Day 165 – Wise Beyond My Beers


Halloweekend has historically been my favorite weekend of the year. I love dressing up, obviously, as every girl does, and the costume search usually begins around August. So does the Halloween diet. Well, neither of those things really happened this year for me, and so here I am, on the Friday of Halloween, not really sure what I’m dressing as, and definitely not in Hallow shape. I’m ashamed of myself.

Yet Halloweekend has commenced, regardless. Last night I went with Jess&Jess (Jess my college roommate, and her current roommate, also conveniently named Jess) to (my) Jess’s work Halloween party. Excuses me, “Huluween” party. So clever, Hulu! Anyway, this was our first grown-up Halloween event, so as we walked in (dressed like the Power Puff Girls, of course), we were wondering how much different it would be from every other Halloween party we’d ever been to.

The answer is: both totally different, but not really that different, at the same time.

Here’s the breakdown. It’s a totally different environment at a “grown-up” Halloween party, different norms, different expectations, different kinds of costumes, different setting. However, it’s exactly the same in the sense that everyone is totally hammered by the end of the night and hungover as all hell the next day at the office. As we realized the differences throughout the event, we took notes on Jess’s iPhone to remember the next day (in case we didn’t remember on our own, due to the open bar). These are some of our most crucial observations. College grads, pay careful attention.

1. Wigs are a MUST. If you’re not wearing a wig, you might as well not be in costume. But I’m talking good wigs. Like from a wig store. Not from Party City. Wigs so good that people can’t tell if it’s your real hair or not.

2. When a conversation has ended, it’s okay to just move on. You don’t have to pretend to keep talking about how you were convinced someone’s wig was their real hair for another 10 minutes. There are other wigs to mistake for hair. Just move on.

3. Take advantage of photo booths early in the evening when your hair/wig still looks good. By the third hour of the open bar, you’ll be the zombie version of whatever you dressed as. Which I guess works for a Halloween party, now that I’m thinking about it…

(Picture to come of us in the photo booth looking adorable!)

4. Double-dipping is frowned upon unless you do the “dip-and-flip.”

5. If you’re the youngest people at the Halloween party, DON’T DRESS like the youngest people at the Halloween party. Like when theme is “Classic Television Shows,” and everyone else dresses like Gilligan’s Island, The Golden Girls, or Saved by the Bell, don’t dress like the PowerPuff Girls, even if that seems classic enough for you. People older than 25 won’t recognize you.

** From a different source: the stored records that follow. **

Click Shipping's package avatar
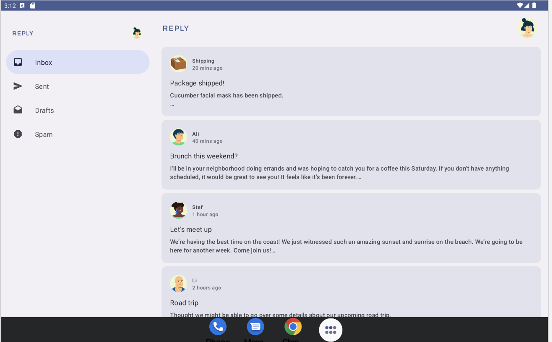 click(178, 64)
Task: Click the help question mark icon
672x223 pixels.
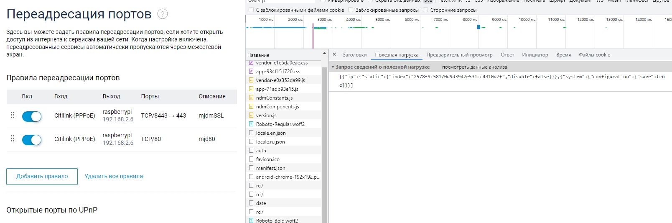Action: pos(162,14)
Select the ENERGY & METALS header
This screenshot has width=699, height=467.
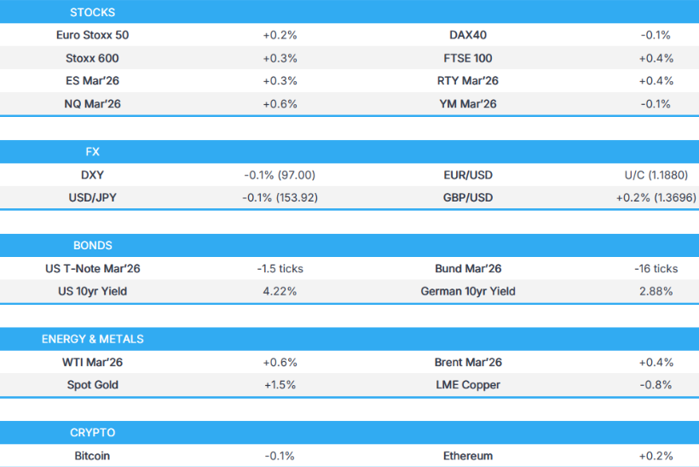(92, 339)
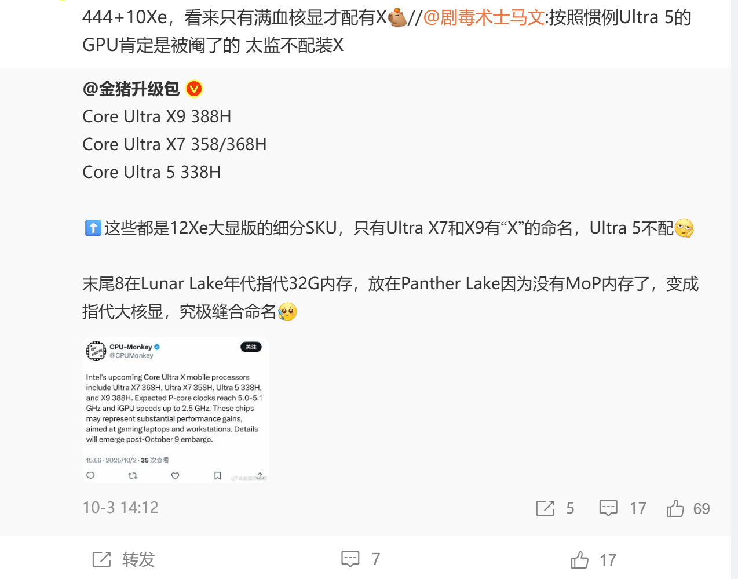The width and height of the screenshot is (738, 579).
Task: Open the @剧毒术士马文 profile link
Action: point(484,17)
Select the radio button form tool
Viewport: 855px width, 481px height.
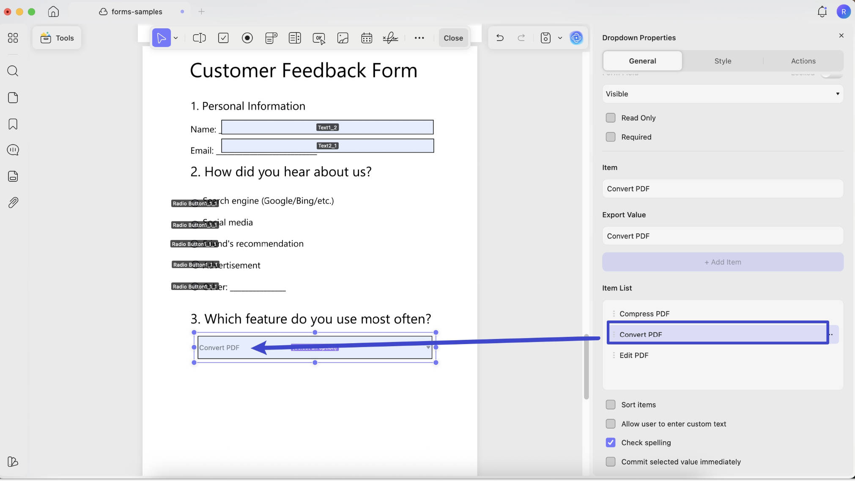click(247, 38)
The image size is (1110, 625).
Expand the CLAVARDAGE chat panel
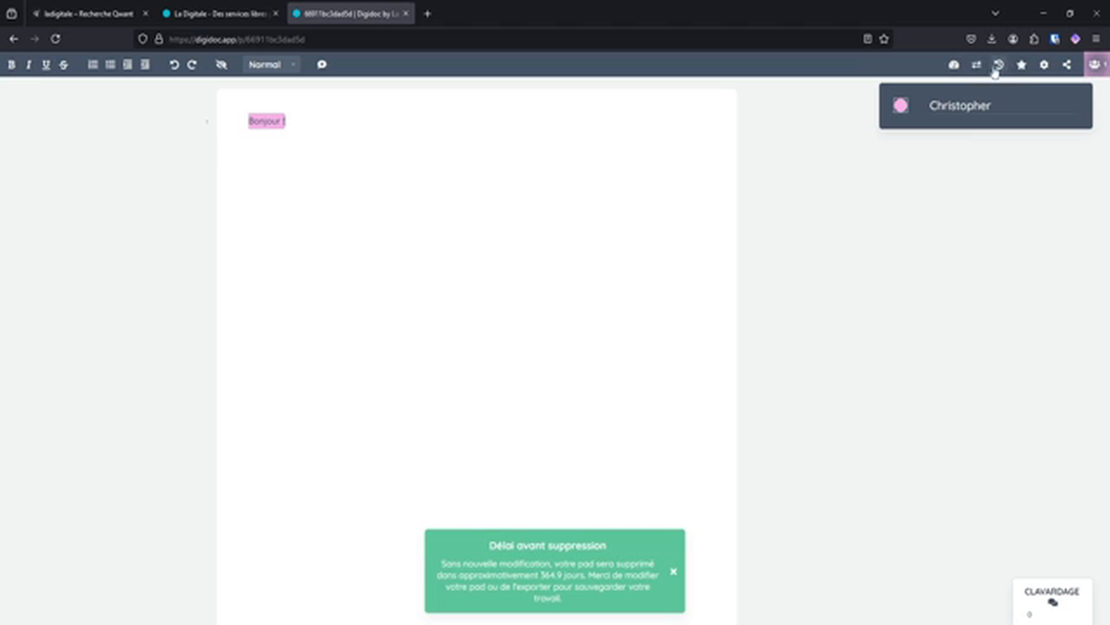[x=1051, y=597]
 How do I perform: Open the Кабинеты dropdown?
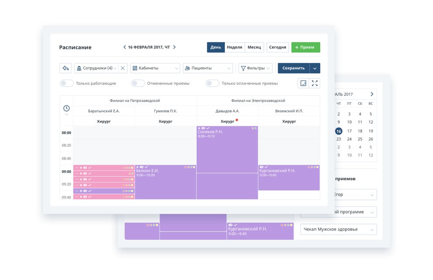click(x=155, y=68)

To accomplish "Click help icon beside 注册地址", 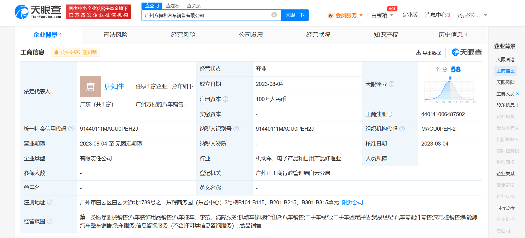I will click(50, 202).
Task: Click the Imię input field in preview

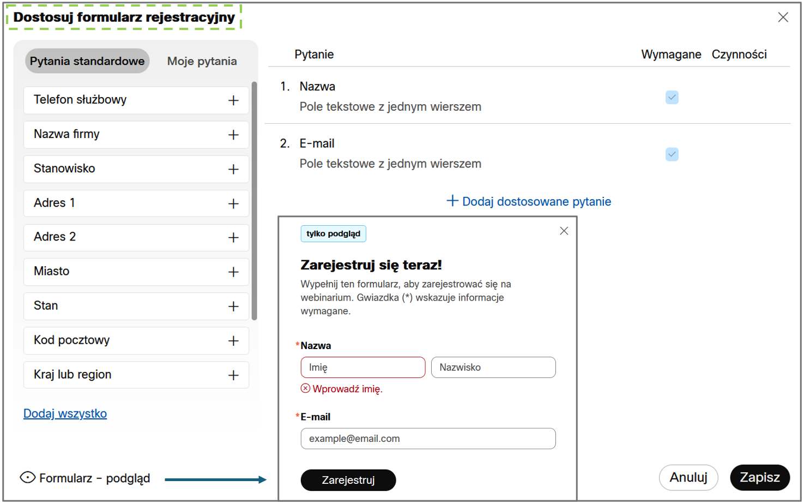Action: tap(362, 367)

6. AVOID. YOUR. BOSS. I know you think you want them to see your costume, and you desperately want to comment on what they’re wearing, but the chances of you embarrassing yourself is alarmingly high. Just check out the Facebook pictures at the office tomorrow.

7. Funny costumes > Sexy costumes…but that’s a given. Thank GOD we wore tights under our dresses or Jess would’ve gotten fired.

*Side note, speaking of dresses: If you’re wearing a dress, don’t challenge the dude dressed like Will Ferrell the Spartan Cheerleader from SNL to a high-kick contest. Just…don’t.

8. If someone says to you “I’m totally gonna need an egg sandwich tomorrow morning!” what they’re really saying is “Dude, I’m gonna be wasted tonight. I’m going to be passed out at my desk tomorrow.” Talk the talk.

9. Don’t go into the same bathroom stall as your friends. Actual quote from…someone? : “If you think it’s a frat party…it’s not.” It definitely was not.

And the most important thing to remember, based on my experience last night…

10. If someone asks you if you want to have a drink called the “Bear Fight,” JUST SAY NO. The bear ALWAYS wins. If you could see what I look like right now, you’d understand that I am (barely…or should I say bear-ly) living proof of that.

I hope this sheds some light on what to do and what not to do at your first, official, grown-up office Halloween party. A little advice from someone who is “wise beyond her beers.”